I passed a milestone in America’s health care crisis recently. I skipped an appointment with the eye doctor because I lost insurance coverage when I got laid off my job.I risked hurting my vision because I didn’t feel like I could afford the doctor visit. I know it was a short-sighted decision, but it sure gave me a long view of what America’s 47 million uninsured residents face.
It also gave me a renewed appreciation for the need for national health care reform and a better understanding of why a single-payer system might be the way to go. Early indications are that Colorado won’t be headed in that direction when a blue ribbon commission makes its health care reform recommendation to the governor next month.
You hear the word incremental change a lot in this debate. State Rep. Ann McGihon even used the term on a YouTube video posted on the website of Partnership for a Healthy Colorado which is trying to explain to state residents how much it costs to have 20 percent of Colorado’s population uninsured.
It costs insured people an extra $934 a year, according to a new radio commercial.
The status quo, where those with insurance pay higher premiums because of the costs of caring for the uninsured, is intolerable. It just drives the cost of health insurance farther out of the range of everyone, leading more people to make decisions like the one I made – not to get treatment.
And yet politicians are wed to the notion that change in a failed system must come in baby steps. This makes as much sense as the President of the United States telling us we already have “socialized medicine” in the emergency room.
The need to preserve the profit motive in medicine runs deep. But emergency rooms don’t make money.
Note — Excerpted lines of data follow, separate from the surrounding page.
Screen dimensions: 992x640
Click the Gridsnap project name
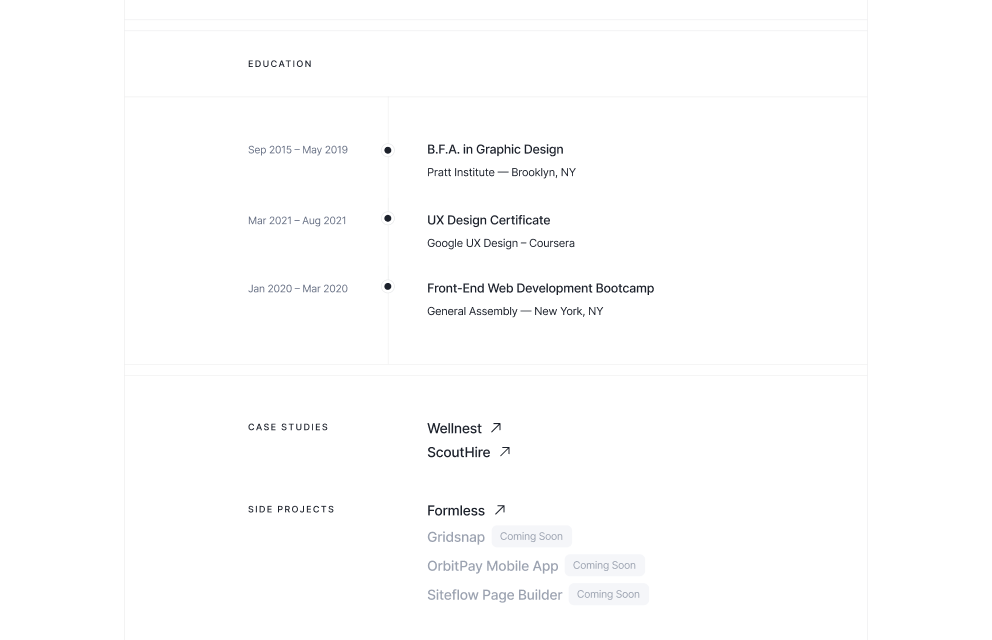(456, 537)
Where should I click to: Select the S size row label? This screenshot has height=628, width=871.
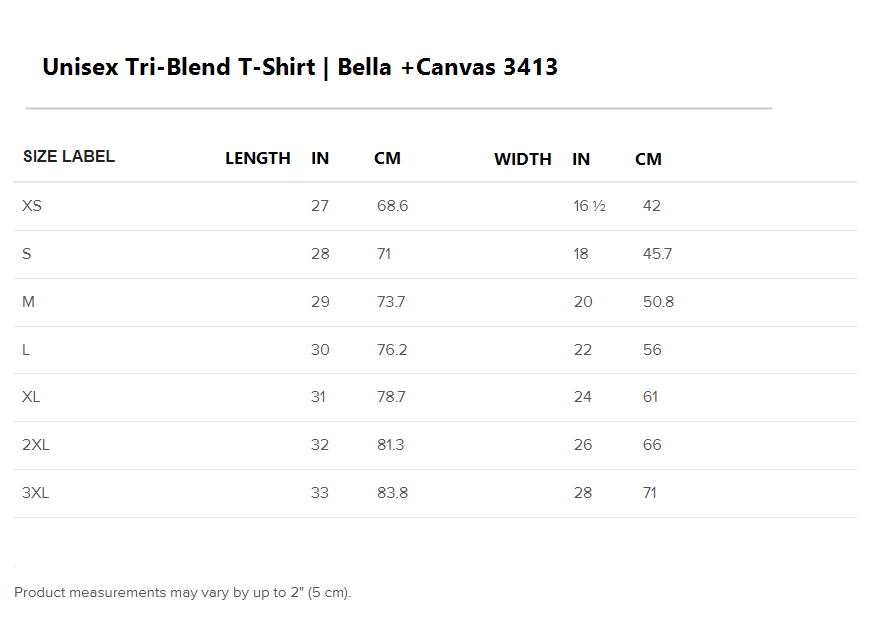pyautogui.click(x=27, y=254)
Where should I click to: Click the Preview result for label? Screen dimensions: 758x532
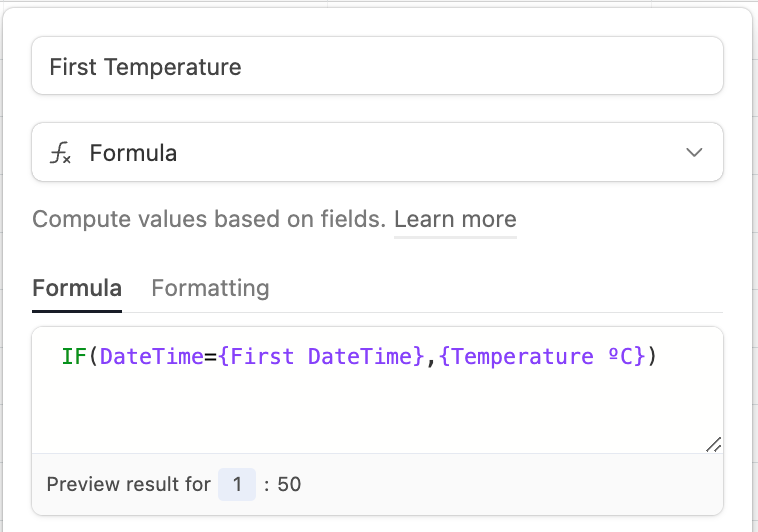point(129,484)
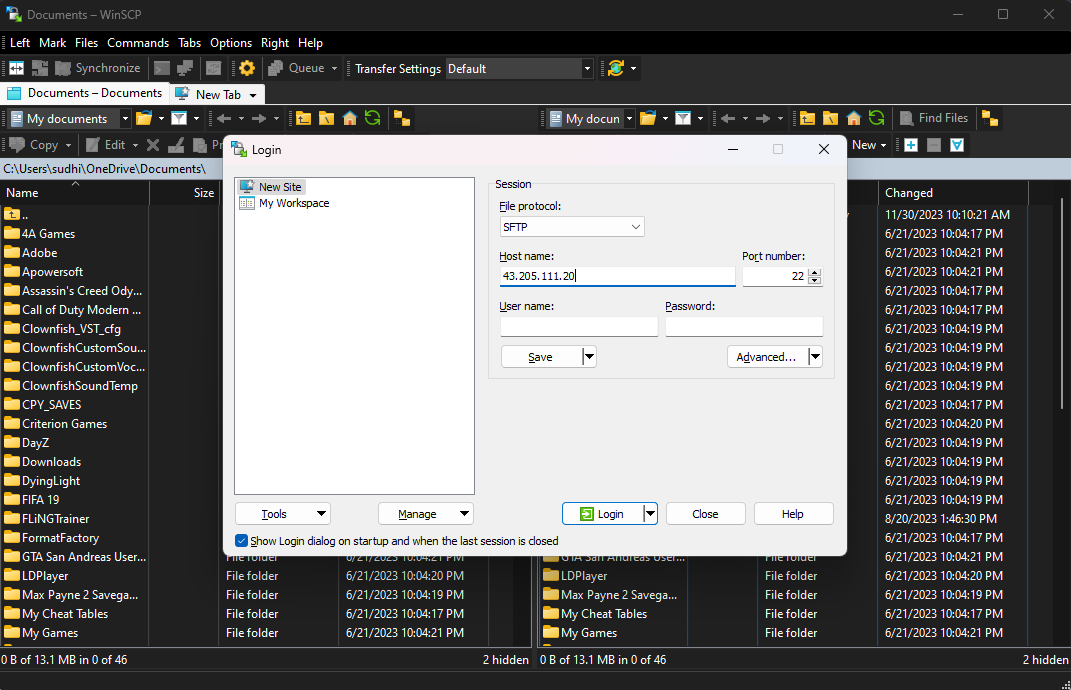
Task: Click inside the Host name input field
Action: 617,276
Their costs have to be shifted into charges for other forms of hospital care. That’s why I once saw a hospital patient’s bill with a charge for a $120 dose of Tylenol. That is also why those with health insurance pay more when more people get their regular medical treatment in the ER.
The national myopia manifested in the opposition to single-payer health insurance or other forms of guaranteed health care hits home most when you must forego treatment for lack of money. When that happens, you see that a single-payer plan guarantees access to treatment as well or better than anything else in the American market. Doctors don’t work for the government in a single-payer system as critics would have you believe. Single-payer involves a quasi-governmental agency collecting money to pay private doctors through payroll deduction. Even private health care consultants are starting to recognize that this saves money in the long run.
The only would-be presidential candidate willing to address that is Democrat John Edwards. His national health care program would guarantee treatment for medical care, prescription drugs, dental care and, yes, vision care. A tax increase would pay for all of it. But the extra taxes would be offset by the elimination of existing health insurance premiums and the end of tax cuts for the rich.
The other would-be candidates’ plans are so convoluted that I can’t tell exactly how vision coverage fits.
Here in Colorado, Gov. Bill Ritter almost surely won’t go for single-payer in the state’s upcoming health care reform. Single-payer, you see, is supposed to be politically infeasible because it hurts too many vested interests now growing rich on our pain. Ritter will likely push some confusing, private-insurance-based alternative to the state legislature in order to hedge his re-election bets and to get something passed.
Meanwhile, Congress apparently fears comprehensive health care reform as much as it fears comprehensive immigration reform.
You hear about high-deductible health insurance plans that cost very little in premiums. Supporters – usually private insurance companies – promote these high-deductible plans as an alternative to single-payer. The alternative is that you have to come out of your pocket for thousands of dollars in doctors’ fees and drugs before the insurance benefit kicks in.
Studies show that high deductibles don’t lead people to make healthier lifestyle decisions or shop for cheaper physicians. High deductibles lead people to do what I did and what others without health insurance already do. We skip doctor appointments because we don’t feel like we can afford them.
That’s not health care reform. It’s homage to a health care system that’s sicker than 90 percent of the patients it purports to treat.